Stone gripped George by the wrist and forcefully lowered his arm. “Son,” he said, “you’d best watch how you speak to Mr. Chester—especially in his home. He’s agreed to help us, and your accusations aren’t helping anybody. Got it?”

George nodded glumly.

“It’s all right, Gilbert,” Chester said. “Obviously these men have experienced some sort of trauma, and quite possibly on my land.”

“Any idea who might have been involved?” Stone asked.

“No, but I can assure you it was no one in my employ. I’ll be happy to make my employee records available to you.”

“I appreciate that.”

Chester turned his attention back to Lou. “Is it possible that in all the confusion you’ve described, Dr. Welcome, you merely thought a floodlight that had shattered some time ago had been shot out? Floodlights do break from time to time, kids and rocks and thermal changes, you know.

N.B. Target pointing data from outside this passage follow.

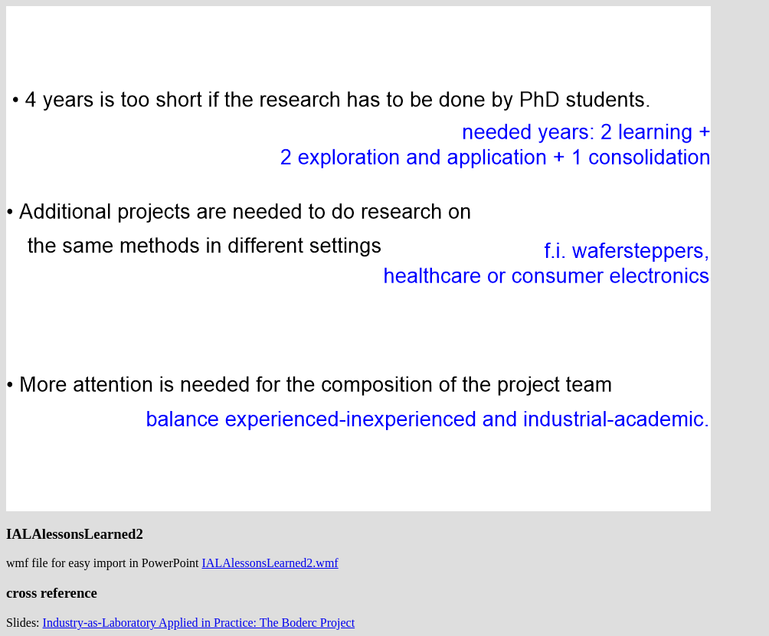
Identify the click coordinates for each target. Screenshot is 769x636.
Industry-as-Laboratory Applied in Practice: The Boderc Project (199, 622)
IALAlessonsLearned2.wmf (270, 562)
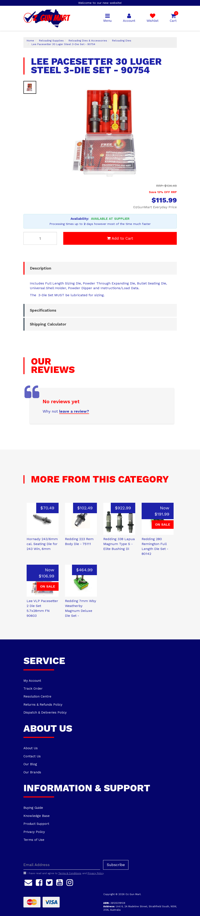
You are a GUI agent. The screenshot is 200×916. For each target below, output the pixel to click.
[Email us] (28, 882)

Perhaps the piece you’ve found is an old one.”

“That’s not possible,” Lou said coolly. “I know what I saw. A man died next to me. I saw him get shot.”

“Then are you sure you were in the right spot? The fields can become quite disorienting, especially at night.”

“We strongly believe that was the spot,” Lou said.

“My, my,” Chester said. “This is certainly quite distressing. Gilbert, I’ll phone Stewart right away.”

“Who is Stewart?” Lou asked, his patience walking the edge.

“He manages all my fields,” Chester said. “I’m not denying some version of what you have said actually occurred, but I will strongly contest that any of my people were involved. I assure you, Gilbert, you’ll have my full cooperation.”